* [ASSIGNMENT]: In the listing below, find the line with "The image size is (916, 530).", then repeat exactly every line from the top through that one.

┌──

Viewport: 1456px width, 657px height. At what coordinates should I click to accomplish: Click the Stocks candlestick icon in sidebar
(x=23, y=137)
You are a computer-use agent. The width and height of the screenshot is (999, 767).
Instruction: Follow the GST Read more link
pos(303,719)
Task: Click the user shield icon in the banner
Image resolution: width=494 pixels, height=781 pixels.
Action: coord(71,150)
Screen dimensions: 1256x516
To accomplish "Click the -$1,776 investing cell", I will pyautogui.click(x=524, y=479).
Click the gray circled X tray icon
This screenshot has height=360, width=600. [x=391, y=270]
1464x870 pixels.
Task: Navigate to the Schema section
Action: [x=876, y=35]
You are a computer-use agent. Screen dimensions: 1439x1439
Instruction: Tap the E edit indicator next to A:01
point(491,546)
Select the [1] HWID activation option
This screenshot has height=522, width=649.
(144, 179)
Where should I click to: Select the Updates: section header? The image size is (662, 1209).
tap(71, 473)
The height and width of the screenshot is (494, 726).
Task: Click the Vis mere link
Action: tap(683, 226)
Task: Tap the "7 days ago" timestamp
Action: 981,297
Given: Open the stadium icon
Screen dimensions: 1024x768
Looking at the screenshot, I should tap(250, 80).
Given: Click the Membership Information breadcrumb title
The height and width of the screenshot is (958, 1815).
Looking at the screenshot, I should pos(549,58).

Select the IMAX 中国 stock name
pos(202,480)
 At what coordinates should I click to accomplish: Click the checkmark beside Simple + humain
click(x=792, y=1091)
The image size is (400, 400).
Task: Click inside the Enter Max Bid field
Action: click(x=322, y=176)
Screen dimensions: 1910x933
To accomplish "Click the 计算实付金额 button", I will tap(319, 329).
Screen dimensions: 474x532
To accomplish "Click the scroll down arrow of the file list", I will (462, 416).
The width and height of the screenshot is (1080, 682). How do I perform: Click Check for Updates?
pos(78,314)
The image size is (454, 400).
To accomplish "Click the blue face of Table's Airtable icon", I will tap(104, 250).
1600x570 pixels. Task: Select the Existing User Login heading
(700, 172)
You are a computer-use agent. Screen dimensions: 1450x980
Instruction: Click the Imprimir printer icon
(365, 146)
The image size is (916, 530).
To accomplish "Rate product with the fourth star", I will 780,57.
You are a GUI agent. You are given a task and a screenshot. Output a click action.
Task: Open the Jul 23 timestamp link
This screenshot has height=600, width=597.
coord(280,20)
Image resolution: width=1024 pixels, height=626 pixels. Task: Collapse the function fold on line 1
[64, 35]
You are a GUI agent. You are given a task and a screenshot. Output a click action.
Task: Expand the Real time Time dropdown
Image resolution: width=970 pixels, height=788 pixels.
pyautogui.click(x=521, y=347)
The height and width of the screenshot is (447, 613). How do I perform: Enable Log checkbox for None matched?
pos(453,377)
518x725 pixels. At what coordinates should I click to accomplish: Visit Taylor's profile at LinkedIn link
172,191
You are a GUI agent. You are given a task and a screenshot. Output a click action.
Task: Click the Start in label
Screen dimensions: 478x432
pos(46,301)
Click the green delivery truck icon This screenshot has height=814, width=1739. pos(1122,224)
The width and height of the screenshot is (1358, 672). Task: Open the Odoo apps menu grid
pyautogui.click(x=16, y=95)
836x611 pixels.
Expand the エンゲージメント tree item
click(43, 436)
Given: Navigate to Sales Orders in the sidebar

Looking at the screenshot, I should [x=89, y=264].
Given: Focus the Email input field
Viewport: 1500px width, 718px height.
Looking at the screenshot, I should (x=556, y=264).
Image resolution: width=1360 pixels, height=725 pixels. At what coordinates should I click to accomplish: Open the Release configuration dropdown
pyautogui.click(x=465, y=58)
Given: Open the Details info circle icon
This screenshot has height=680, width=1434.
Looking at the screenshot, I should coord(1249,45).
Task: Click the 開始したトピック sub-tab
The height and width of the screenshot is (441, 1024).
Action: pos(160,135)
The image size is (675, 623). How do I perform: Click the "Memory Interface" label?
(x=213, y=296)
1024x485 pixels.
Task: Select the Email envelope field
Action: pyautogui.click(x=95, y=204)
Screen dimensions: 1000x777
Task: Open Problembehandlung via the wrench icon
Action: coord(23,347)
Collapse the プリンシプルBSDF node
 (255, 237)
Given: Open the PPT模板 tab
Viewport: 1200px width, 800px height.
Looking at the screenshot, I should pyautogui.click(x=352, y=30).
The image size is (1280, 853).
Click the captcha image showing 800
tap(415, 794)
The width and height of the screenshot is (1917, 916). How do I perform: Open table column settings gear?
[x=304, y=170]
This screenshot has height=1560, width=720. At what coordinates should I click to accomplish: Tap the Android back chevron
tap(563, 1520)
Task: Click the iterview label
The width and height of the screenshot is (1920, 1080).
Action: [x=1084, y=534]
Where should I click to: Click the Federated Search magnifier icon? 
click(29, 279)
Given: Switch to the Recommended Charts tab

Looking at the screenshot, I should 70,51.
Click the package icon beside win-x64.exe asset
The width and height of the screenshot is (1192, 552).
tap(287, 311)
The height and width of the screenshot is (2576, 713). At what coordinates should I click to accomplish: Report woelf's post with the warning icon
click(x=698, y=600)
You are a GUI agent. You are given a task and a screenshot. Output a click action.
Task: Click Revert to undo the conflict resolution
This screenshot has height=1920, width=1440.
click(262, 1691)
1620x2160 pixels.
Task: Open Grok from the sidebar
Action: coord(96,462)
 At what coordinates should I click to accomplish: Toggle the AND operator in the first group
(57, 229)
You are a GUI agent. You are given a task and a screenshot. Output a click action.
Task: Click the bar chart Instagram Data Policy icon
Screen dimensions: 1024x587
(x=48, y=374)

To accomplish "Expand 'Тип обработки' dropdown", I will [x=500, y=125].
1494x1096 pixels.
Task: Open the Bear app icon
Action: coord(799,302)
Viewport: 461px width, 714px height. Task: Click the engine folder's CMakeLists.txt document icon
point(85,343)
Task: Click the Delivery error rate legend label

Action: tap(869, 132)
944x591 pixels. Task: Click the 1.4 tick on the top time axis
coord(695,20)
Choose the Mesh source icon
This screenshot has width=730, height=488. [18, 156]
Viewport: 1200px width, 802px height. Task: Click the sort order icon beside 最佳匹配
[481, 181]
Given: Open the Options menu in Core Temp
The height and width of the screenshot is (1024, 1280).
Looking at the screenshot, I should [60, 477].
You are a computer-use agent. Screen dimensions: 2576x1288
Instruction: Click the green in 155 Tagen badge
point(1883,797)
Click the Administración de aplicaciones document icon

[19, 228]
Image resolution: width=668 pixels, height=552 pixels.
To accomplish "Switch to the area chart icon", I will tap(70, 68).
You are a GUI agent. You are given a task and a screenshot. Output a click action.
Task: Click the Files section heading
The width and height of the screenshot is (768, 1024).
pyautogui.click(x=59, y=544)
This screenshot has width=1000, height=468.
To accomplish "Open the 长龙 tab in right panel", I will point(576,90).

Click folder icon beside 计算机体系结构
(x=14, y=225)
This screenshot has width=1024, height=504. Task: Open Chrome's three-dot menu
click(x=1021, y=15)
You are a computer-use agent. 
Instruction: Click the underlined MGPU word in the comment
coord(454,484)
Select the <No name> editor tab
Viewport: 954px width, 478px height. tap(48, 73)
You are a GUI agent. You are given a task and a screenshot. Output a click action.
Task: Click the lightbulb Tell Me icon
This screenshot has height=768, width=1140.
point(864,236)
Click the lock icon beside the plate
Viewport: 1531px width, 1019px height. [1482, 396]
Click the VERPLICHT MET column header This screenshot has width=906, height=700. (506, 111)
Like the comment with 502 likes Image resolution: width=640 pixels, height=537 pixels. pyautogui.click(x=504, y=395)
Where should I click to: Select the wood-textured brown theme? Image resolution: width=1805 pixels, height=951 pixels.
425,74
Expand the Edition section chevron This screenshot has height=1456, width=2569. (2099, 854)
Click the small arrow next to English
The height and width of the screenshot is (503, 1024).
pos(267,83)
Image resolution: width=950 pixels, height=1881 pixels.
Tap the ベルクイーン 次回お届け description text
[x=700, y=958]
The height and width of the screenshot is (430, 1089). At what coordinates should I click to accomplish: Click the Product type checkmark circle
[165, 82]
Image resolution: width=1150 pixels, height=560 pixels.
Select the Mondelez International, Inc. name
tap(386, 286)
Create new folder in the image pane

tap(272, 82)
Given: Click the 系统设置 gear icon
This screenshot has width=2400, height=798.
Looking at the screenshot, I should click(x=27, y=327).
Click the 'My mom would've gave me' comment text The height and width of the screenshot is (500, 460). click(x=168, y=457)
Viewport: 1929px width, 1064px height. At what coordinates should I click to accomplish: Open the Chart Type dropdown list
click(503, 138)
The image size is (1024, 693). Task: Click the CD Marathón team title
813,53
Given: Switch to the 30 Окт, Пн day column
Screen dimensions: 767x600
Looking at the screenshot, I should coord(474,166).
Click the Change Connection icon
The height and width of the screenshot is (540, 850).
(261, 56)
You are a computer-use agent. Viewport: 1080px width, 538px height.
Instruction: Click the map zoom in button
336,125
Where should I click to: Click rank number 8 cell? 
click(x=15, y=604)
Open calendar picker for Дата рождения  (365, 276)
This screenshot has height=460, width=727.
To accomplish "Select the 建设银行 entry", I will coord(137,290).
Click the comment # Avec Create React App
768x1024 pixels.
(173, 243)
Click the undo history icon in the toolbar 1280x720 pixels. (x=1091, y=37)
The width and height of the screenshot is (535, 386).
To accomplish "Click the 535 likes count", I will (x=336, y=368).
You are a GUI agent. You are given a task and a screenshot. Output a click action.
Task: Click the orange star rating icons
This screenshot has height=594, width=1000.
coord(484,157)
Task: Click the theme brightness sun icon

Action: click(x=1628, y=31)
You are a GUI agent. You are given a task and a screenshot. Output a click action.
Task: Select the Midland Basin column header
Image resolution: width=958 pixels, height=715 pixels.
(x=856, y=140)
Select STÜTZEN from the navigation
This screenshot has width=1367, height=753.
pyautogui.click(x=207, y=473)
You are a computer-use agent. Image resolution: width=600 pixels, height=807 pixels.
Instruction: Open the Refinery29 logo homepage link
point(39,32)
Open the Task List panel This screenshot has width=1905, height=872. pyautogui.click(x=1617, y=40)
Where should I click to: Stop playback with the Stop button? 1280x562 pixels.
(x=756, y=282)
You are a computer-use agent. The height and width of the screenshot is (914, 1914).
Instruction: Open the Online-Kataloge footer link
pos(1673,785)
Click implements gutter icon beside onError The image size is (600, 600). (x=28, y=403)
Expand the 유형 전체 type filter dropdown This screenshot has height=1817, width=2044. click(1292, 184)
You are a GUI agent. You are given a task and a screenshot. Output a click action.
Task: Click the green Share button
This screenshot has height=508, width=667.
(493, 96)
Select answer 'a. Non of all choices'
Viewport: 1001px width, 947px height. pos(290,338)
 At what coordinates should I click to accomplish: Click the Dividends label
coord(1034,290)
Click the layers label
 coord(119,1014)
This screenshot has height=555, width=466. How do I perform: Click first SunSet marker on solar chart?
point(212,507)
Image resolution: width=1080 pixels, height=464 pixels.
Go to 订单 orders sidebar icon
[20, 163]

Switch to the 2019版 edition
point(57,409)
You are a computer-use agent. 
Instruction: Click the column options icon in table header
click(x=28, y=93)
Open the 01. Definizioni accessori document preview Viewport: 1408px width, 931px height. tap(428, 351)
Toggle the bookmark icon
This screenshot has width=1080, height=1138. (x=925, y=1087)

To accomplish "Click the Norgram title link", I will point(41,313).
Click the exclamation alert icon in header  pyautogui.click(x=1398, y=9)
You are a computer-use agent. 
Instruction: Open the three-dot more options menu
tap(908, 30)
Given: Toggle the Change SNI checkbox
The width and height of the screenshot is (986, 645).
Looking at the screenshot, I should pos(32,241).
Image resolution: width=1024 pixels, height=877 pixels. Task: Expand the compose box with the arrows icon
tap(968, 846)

└──

* [OUTPUT FOR THIS TASK]:
Viewport: 1456px width, 657px height. At what coordinates should I click to accomplish: Click the Stocks candlestick icon in sidebar
(x=23, y=137)
You are a computer-use agent. The width and height of the screenshot is (999, 767).
Instruction: Follow the GST Read more link
pos(303,719)
Task: Click the user shield icon in the banner
Image resolution: width=494 pixels, height=781 pixels.
Action: coord(71,150)
Screen dimensions: 1256x516
To accomplish "Click the -$1,776 investing cell", I will pyautogui.click(x=524, y=479).
Click the gray circled X tray icon
This screenshot has height=360, width=600. [x=391, y=270]
1464x870 pixels.
Task: Navigate to the Schema section
Action: [x=876, y=35]
You are a computer-use agent. Screen dimensions: 1439x1439
Instruction: Tap the E edit indicator next to A:01
point(491,546)
Select the [1] HWID activation option
This screenshot has height=522, width=649.
(144, 179)
Where should I click to: Select the Updates: section header? The image size is (662, 1209).
tap(71, 473)
The height and width of the screenshot is (494, 726).
Task: Click the Vis mere link
Action: tap(683, 226)
Task: Tap the "7 days ago" timestamp
Action: 981,297
Given: Open the stadium icon
Screen dimensions: 1024x768
Looking at the screenshot, I should tap(250, 80).
Given: Click the Membership Information breadcrumb title
The height and width of the screenshot is (958, 1815).
Looking at the screenshot, I should pos(549,58).

Select the IMAX 中国 stock name
pos(202,480)
 At what coordinates should I click to accomplish: Click the checkmark beside Simple + humain
click(x=792, y=1091)
The image size is (400, 400).
Task: Click inside the Enter Max Bid field
Action: click(x=322, y=176)
Screen dimensions: 1910x933
To accomplish "Click the 计算实付金额 button", I will tap(319, 329).
Screen dimensions: 474x532
To accomplish "Click the scroll down arrow of the file list", I will (462, 416).
The width and height of the screenshot is (1080, 682). How do I perform: Click Check for Updates?
pos(78,314)
The image size is (454, 400).
To accomplish "Click the blue face of Table's Airtable icon", I will tap(104, 250).
1600x570 pixels. Task: Select the Existing User Login heading
(700, 172)
You are a computer-use agent. Screen dimensions: 1450x980
Instruction: Click the Imprimir printer icon
(365, 146)
The image size is (916, 530).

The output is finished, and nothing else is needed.